CATESBY.
He wonders to what end you have assembled
Such troops of citizens to come to him,
His Grace not being warned thereof before.
He fears, my lord, you mean no good to him.
BUCKINGHAM.
Sorry I am my noble cousin should
Suspect me that I mean no good to him.
By heaven, we come to him in perfect love,
And so once more return and tell his Grace.
[Exit Catesby.]
When holy and devout religious men
Are at their beads, ’tis much to draw them thence,
So sweet is zealous contemplation.
Enter Richard aloft, between two Bishops.
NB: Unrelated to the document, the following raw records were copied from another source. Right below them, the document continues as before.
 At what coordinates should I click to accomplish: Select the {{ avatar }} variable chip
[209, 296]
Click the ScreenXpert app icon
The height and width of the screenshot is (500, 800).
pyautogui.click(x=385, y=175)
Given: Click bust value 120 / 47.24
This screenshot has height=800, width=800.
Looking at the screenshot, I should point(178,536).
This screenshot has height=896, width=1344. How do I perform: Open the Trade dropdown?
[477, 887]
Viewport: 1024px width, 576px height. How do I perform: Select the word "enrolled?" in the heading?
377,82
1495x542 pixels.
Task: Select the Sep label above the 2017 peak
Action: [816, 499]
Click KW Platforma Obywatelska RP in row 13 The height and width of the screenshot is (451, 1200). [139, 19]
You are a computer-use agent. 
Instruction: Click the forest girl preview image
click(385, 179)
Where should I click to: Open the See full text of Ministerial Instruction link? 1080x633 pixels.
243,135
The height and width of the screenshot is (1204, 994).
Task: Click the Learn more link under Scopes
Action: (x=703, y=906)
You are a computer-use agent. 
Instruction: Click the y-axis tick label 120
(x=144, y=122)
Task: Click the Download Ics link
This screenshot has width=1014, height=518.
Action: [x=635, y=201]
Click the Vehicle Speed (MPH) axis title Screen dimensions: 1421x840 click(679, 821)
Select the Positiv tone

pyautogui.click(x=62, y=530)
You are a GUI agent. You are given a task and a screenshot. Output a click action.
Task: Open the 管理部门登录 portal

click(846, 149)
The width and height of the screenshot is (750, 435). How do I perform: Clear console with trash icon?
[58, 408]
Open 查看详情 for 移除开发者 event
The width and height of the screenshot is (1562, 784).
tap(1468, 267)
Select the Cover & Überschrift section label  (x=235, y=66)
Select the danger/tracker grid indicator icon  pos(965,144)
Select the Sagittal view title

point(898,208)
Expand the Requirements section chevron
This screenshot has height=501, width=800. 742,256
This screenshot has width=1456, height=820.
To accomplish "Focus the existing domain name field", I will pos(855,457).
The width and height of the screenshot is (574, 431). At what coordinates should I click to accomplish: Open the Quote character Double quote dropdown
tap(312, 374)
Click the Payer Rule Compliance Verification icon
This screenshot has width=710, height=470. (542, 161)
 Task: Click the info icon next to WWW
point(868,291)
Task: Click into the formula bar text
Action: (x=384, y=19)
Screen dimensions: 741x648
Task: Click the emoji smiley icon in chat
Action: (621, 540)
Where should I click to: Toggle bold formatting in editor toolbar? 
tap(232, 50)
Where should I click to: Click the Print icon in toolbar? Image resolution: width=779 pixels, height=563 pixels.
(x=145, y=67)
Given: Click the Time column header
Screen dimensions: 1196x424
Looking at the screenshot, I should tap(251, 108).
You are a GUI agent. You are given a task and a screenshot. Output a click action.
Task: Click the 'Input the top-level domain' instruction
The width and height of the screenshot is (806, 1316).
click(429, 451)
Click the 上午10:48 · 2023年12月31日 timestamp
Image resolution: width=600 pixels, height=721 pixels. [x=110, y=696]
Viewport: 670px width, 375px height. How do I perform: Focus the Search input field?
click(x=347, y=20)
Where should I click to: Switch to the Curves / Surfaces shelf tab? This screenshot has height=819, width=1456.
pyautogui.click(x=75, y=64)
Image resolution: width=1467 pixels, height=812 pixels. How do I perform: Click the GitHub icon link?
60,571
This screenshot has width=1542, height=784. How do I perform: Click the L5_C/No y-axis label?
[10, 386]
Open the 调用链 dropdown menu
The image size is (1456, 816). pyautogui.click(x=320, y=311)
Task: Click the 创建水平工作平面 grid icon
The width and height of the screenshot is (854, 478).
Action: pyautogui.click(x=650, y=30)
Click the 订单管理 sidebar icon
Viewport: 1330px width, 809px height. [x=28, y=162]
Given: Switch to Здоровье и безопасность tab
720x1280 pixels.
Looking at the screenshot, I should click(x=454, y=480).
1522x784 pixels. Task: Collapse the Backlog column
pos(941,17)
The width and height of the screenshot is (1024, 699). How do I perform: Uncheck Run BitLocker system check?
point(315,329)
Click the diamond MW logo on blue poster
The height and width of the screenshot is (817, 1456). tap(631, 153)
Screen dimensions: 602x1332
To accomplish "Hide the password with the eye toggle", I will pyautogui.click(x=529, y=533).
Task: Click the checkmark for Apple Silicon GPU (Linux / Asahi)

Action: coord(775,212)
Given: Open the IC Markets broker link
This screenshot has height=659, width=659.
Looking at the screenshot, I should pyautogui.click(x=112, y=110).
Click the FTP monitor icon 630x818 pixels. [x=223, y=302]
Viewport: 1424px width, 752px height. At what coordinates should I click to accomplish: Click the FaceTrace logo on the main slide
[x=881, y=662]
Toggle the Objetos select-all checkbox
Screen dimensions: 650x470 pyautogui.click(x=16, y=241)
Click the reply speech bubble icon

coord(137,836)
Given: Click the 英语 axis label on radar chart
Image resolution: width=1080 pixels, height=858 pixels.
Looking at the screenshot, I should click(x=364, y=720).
Catesby reenters.
MAYOR.
See where his Grace stands ’tween two clergymen!
BUCKINGHAM.
Two props of virtue for a Christian prince,
To stay him from the fall of vanity;
And, see, a book of prayer in his hand,
True ornaments to know a holy man.
Famous Plantagenet, most gracious Prince,
Lend favourable ear to our requests,
And pardon us the interruption
Of thy devotion and right Christian zeal.
RICHARD.
My lord, there needs no such apology.
I do beseech your Grace to pardon me,
Who, earnest in the service of my God,
Deferred the visitation of my friends.
But, leaving this, what is your Grace’s pleasure?
BUCKINGHAM.
Even that, I hope, which pleaseth God above,
And all good men of this ungoverned isle.
RICHARD.
I do suspect I have done some offence
That seems disgracious in the city’s eye,
And that you come to reprehend my ignorance.